Broadchurch, série britannique créée par Chris Chibnall d’une première saison de 8 épisodes, est aussi captivante qu’émouvante, quasiment sans faux pas pour une écriture étonnamment dense qui ne se cantonnera jamais au pur et simple policier. L’intrigue n’a à première vue rien de révolutionnaire : un meurtre d’un enfant dans une « petite communauté », enquête, révélations, etc. De la même façon, on ne peut nier retrouver les habituels personnages types de ce genre : le pasteur, la mère, le père, la maîtresse, le collègue, le journaliste,…

Quand bien même ses apparences seraient familières (pour ne pas dire clichées), la narration est aussi solidement tenue que le discours et les personnages : d’une progression sans temps mort, l’enquête en elle-même est parfaitement convaincante, crédible (la durée de plusieurs semaines, les questions de budget, le non-sensationnel) et rythmée par petits pas, éclairant des indices, tandis que d’autres restent dans l’ombre à la seule portée du téléspectateur, ne jouant pas outre-mesure du « c’est lui-ah non finalement » en imposant avant tout un point de vue d’enquêteur, celui d’Alec Hardy.

SPOILERS >

Avec ce motif répété de l’enquêteur qui veille, observe en retrait, en plus de celui qui collecte les indices et les relie entre eux, Broadchurch organise son récit peu à peu autour de sa communauté, tantôt de l’extérieur, tantôt de l’intérieur : on va des journaux, articles sensationnels, à l’intimité des habitants, on les montre une fois en société, une autre fois seuls, pour creuser le classique ‘ »on ne connaît jamais quelqu’un » avec un équilibre toujours sur le fil. Et quelquefois, on confronte les deux points de vue pour mettre en scène le choc de la façon la plus radicale qui soit : la mort d’un des suspects (moment qu’on voit toutefois arriver de loin et qui reproduit une storyline récurrente de ce type de fiction).
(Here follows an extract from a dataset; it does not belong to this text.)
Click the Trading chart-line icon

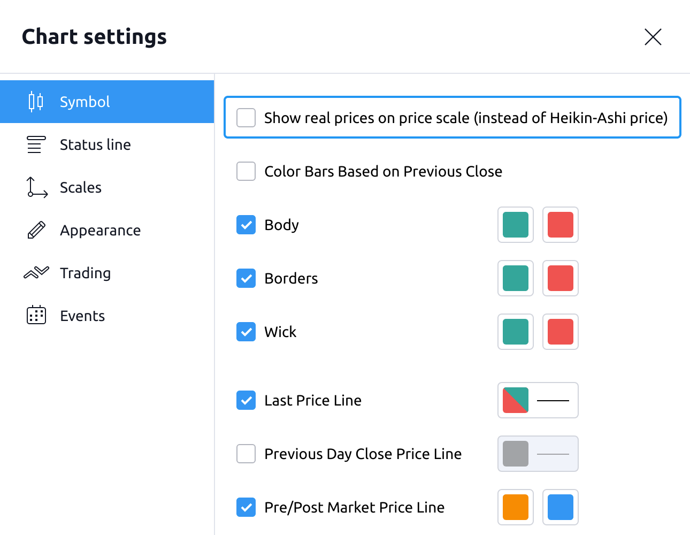(x=36, y=273)
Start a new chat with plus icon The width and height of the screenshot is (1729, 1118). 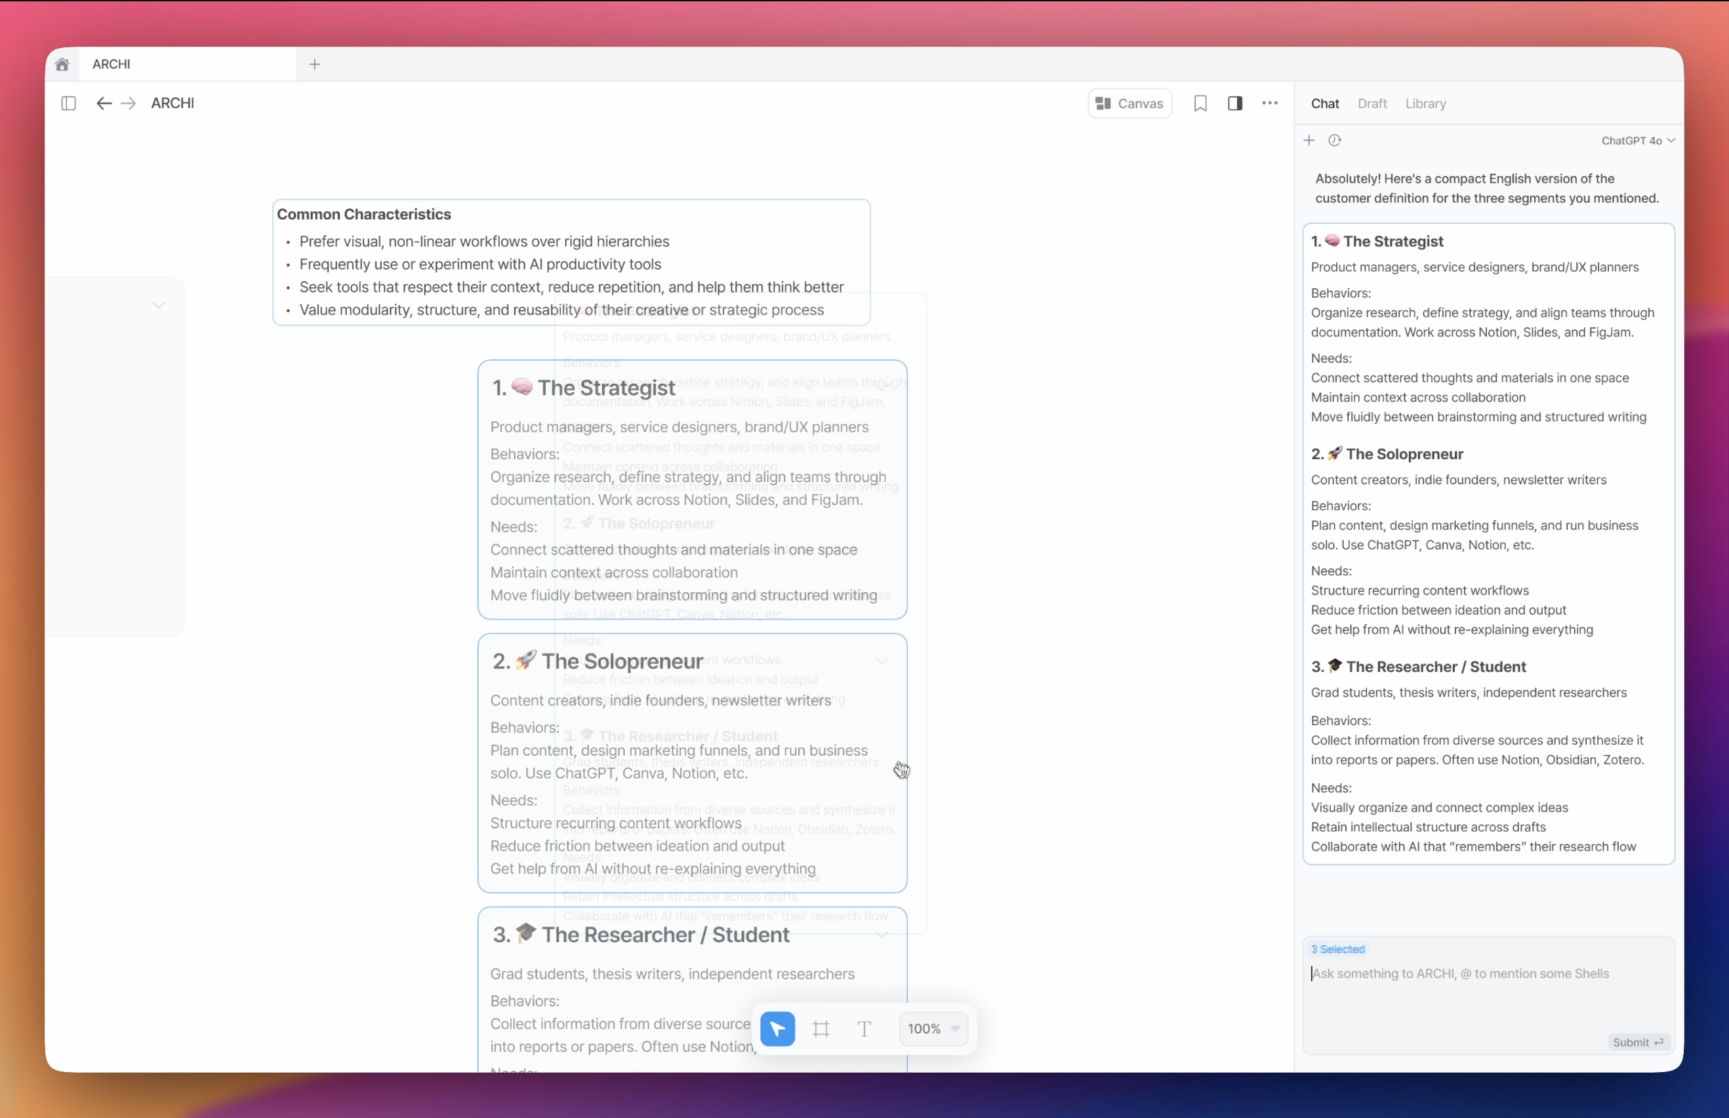pyautogui.click(x=1309, y=140)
En plus de cette enquête, Broadchurch est sans aucun doute un drama très émouvant : c’est d’une part appréciable de ne pas occulter les répercussions personnelles de l’enquête (belle écriture du deuil dans une famille, s’attardant sur les individus puis le groupe, etc), et d’autre part très fin de ne jamais en faire trop et étouffer le téléspectateur. L’équilibre provient certainement de la variété de personnages, telle qu’on peut juger de la relation de chacun à la victime, sans jamais devoir faire un choix entre compassion et suspicion. Si bien qu’en définitive, le tableau refuse tout manichéisme en admettant en même temps l’horreur du crime. Car il faut le dire, Broadchurch est sombre, pas désespérante, mais dure, établissant pour ses personnages des destinées plus ou moins heureuses. Impossible de passer à côté de l’ironie grinçante du dernier épisode et de la révélation du tueur, ni à côté des symboles d’une certaine fatalité repris par les décors ; les plans sur l’océan, la marée, la maladie, et en même temps le personnage de David Tennant qui revit son trauma, se souvenant également l’enfant qu’il était à Broadchurch, en parallèle avec la situation finale de sa coéquipière…
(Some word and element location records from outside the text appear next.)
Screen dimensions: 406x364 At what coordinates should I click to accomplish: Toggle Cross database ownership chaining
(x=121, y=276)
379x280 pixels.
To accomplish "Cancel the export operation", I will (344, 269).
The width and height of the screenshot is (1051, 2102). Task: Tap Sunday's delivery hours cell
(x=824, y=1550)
La densité de la série est remarquable en ce qu’elle accompagne aussi chacun de ces lieux communs d’une réflexion qui ne se fixera jamais, proposant davantage de poser une série de questions, auxquelles il nous appartient seul de répondre : entre autres, ce duel entre la suspicion et la foi, la question des limites du journalisme et plus généralement de la nécessité de la vérité (entre ce que les gens ont besoin de savoir, ce qu’ils veulent savoir, etc), le tout toujours incarné dans ses personnages et jamais détaché du reste.

< FIN DES SPOILERS

Bref, Broadchurch est prenante, fascinante, d’une écriture solide et pleine de suspense, dans une ambiance sombre et touchante : la réalisation suit, avec une mise en scène qui alterne entre proximité et pudeur vis-à-vis de ses personnages, tout est là pour faire de la série un bon drama policier.